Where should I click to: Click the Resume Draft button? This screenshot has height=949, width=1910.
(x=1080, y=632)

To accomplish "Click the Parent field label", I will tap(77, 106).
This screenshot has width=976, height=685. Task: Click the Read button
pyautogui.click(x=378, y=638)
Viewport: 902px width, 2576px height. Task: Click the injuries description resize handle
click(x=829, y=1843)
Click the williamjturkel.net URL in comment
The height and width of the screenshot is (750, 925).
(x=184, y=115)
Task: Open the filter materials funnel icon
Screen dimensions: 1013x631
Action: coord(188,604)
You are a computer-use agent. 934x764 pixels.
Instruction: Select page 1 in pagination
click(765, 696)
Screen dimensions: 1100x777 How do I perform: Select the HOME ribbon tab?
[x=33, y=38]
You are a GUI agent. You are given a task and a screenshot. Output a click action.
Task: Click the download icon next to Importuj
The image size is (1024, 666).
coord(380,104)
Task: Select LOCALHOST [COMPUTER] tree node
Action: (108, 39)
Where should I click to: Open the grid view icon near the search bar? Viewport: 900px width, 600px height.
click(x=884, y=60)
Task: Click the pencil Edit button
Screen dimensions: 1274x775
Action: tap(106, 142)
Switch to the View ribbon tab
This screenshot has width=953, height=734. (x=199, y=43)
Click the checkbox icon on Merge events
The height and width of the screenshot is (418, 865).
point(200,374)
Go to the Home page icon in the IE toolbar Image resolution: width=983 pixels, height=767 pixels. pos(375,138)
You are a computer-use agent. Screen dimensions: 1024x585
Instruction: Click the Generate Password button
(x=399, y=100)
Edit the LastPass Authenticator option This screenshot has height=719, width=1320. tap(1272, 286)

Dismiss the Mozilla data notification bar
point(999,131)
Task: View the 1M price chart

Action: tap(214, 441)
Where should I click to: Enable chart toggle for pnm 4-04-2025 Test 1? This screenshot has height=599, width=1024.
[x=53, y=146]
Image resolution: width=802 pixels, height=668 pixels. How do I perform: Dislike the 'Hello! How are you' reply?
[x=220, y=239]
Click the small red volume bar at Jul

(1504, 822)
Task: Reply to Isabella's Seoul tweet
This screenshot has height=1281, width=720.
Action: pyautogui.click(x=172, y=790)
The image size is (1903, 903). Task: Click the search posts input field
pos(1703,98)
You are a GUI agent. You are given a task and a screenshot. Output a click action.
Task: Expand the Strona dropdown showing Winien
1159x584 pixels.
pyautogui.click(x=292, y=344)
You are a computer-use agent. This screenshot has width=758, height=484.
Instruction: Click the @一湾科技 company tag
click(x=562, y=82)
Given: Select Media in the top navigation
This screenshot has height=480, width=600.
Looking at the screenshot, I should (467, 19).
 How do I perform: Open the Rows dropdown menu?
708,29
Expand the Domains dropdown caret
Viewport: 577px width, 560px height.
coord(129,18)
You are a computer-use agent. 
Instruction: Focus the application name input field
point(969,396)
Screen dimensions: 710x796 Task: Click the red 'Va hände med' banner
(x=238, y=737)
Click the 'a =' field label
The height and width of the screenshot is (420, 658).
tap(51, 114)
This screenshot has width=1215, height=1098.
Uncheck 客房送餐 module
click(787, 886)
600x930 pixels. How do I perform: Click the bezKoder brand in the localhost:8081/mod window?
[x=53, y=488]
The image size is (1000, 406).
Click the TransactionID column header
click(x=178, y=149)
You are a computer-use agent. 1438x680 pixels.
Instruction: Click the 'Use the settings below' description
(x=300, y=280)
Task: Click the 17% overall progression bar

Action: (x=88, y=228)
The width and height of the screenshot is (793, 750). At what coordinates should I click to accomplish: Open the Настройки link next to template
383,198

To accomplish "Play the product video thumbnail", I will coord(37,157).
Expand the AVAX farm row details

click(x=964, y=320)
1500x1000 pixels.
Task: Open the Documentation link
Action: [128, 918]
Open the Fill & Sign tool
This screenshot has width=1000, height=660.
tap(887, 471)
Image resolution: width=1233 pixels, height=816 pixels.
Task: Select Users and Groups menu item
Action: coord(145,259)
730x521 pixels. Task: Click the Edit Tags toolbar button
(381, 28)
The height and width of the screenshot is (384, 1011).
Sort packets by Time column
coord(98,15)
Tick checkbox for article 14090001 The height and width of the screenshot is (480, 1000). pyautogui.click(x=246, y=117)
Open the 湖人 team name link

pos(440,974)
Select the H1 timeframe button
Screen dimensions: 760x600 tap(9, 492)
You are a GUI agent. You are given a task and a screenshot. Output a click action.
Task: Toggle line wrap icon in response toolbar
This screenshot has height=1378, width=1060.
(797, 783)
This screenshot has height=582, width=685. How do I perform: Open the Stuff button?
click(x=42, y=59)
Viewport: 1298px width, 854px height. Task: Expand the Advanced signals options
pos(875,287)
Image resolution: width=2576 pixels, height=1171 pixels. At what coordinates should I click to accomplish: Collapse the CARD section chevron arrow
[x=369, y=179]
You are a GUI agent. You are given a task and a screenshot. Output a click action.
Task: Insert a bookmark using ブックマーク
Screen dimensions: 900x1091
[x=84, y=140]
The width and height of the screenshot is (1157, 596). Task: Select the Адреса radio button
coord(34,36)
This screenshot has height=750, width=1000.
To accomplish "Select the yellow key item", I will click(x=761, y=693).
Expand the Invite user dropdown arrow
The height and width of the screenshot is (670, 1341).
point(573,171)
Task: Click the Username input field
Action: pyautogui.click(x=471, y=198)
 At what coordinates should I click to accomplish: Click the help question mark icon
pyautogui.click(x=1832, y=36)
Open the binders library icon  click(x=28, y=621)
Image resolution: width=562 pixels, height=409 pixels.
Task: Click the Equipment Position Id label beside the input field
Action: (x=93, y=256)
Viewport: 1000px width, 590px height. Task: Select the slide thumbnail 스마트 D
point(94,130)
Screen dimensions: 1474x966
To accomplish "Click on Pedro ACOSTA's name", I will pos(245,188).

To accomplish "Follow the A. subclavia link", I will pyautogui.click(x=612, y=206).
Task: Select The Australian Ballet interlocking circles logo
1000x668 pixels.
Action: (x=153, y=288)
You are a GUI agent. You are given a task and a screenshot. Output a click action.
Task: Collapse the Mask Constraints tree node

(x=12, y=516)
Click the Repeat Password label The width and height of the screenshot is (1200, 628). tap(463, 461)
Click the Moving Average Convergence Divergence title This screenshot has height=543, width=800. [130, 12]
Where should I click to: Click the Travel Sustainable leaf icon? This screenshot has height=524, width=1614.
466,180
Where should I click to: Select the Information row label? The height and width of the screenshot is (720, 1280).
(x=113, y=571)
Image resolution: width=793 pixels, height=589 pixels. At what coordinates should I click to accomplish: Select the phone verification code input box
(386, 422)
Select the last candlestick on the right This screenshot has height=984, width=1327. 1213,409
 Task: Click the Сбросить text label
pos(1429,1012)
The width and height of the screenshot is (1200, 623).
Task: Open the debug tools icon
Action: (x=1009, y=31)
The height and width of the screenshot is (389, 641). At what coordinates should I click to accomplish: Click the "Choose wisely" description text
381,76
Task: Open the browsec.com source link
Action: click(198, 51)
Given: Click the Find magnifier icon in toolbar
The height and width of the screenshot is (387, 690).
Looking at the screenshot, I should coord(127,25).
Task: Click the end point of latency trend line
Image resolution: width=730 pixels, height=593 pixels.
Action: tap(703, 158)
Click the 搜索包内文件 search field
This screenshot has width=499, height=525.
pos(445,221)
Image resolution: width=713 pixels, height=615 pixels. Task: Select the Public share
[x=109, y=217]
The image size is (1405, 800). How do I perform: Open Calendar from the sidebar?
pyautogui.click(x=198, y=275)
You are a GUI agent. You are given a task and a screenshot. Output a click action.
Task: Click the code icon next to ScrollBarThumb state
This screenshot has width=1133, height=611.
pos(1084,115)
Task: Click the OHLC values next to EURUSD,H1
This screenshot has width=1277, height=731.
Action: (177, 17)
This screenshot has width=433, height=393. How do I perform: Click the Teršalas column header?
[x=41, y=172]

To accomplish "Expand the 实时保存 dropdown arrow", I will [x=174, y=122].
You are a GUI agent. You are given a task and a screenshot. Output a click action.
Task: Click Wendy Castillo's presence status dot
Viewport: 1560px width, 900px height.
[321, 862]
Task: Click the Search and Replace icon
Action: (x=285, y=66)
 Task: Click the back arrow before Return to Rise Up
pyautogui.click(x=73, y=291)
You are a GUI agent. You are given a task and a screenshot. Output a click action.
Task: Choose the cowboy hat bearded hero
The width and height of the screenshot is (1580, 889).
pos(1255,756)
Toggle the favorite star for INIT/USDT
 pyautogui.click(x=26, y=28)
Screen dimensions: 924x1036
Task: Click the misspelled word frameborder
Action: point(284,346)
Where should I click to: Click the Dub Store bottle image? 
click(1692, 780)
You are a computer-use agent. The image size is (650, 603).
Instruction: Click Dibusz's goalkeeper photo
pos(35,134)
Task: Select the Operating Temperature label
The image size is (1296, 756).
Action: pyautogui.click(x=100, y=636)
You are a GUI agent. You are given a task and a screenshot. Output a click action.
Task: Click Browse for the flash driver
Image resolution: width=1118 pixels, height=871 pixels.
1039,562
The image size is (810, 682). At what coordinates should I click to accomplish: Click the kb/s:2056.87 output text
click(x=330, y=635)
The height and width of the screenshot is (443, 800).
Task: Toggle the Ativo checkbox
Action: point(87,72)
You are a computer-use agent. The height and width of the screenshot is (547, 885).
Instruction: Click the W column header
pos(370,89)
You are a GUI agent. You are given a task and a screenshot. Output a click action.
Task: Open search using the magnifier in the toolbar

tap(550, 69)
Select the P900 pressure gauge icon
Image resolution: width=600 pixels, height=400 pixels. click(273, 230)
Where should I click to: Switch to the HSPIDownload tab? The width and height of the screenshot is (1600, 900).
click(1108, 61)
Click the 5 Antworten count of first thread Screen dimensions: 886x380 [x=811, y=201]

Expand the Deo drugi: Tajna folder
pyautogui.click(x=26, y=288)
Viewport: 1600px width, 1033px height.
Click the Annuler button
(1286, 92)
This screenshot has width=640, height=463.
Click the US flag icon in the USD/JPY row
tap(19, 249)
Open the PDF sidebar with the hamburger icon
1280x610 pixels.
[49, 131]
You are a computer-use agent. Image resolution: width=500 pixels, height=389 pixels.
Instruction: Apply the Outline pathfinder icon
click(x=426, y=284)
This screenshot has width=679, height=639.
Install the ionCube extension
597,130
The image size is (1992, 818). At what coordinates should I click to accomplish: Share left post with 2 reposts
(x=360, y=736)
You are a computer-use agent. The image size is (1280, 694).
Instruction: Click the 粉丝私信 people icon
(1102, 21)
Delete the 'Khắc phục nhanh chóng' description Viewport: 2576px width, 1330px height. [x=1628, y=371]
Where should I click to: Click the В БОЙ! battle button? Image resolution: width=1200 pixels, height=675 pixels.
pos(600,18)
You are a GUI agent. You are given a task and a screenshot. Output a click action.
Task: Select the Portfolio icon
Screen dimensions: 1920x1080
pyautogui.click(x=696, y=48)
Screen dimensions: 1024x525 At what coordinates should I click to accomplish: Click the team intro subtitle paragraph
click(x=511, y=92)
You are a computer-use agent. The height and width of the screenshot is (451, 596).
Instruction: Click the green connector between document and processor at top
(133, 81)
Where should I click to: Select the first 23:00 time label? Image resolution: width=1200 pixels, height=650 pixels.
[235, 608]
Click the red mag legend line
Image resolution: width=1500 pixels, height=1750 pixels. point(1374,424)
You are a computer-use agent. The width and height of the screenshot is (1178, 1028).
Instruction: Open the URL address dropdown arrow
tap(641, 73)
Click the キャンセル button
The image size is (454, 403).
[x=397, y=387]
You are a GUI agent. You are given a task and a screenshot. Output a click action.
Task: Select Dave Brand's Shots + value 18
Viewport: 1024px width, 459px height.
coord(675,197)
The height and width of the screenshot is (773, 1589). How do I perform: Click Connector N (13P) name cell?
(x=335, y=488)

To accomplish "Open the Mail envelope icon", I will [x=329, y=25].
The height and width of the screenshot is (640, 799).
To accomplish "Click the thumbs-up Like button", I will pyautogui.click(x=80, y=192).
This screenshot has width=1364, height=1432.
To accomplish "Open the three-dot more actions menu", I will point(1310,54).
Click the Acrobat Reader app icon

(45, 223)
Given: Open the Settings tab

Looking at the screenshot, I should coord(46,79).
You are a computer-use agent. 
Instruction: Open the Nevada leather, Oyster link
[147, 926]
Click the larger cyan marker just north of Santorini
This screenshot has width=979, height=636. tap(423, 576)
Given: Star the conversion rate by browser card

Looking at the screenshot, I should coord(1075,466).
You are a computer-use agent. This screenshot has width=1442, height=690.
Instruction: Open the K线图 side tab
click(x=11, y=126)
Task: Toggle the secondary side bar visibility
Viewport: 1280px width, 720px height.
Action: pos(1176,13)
⁂
Each line in the listing above from the one containing "Task: Click the 17% overall progression bar" through the one containing "This screenshot has height=750, width=1000." should be repeated exactly, and no other line.

Task: Click the 17% overall progression bar

Action: (x=88, y=228)
The width and height of the screenshot is (793, 750). At what coordinates should I click to accomplish: Open the Настройки link next to template
383,198

To accomplish "Play the product video thumbnail", I will coord(37,157).
Expand the AVAX farm row details

click(x=964, y=320)
1500x1000 pixels.
Task: Open the Documentation link
Action: [128, 918]
Open the Fill & Sign tool
This screenshot has width=1000, height=660.
tap(887, 471)
Image resolution: width=1233 pixels, height=816 pixels.
Task: Select Users and Groups menu item
Action: coord(145,259)
730x521 pixels. Task: Click the Edit Tags toolbar button
(381, 28)
The height and width of the screenshot is (384, 1011).
Sort packets by Time column
coord(98,15)
Tick checkbox for article 14090001 The height and width of the screenshot is (480, 1000). pyautogui.click(x=246, y=117)
Open the 湖人 team name link

pos(440,974)
Select the H1 timeframe button
Screen dimensions: 760x600 tap(9, 492)
You are a GUI agent. You are given a task and a screenshot. Output a click action.
Task: Toggle line wrap icon in response toolbar
This screenshot has height=1378, width=1060.
(797, 783)
This screenshot has height=582, width=685. How do I perform: Open the Stuff button?
click(x=42, y=59)
Viewport: 1298px width, 854px height. Task: Expand the Advanced signals options
pos(875,287)
Image resolution: width=2576 pixels, height=1171 pixels. At what coordinates should I click to accomplish: Collapse the CARD section chevron arrow
[x=369, y=179]
You are a GUI agent. You are given a task and a screenshot. Output a click action.
Task: Insert a bookmark using ブックマーク
Screen dimensions: 900x1091
[x=84, y=140]
The width and height of the screenshot is (1157, 596). Task: Select the Адреса radio button
coord(34,36)
This screenshot has height=750, width=1000.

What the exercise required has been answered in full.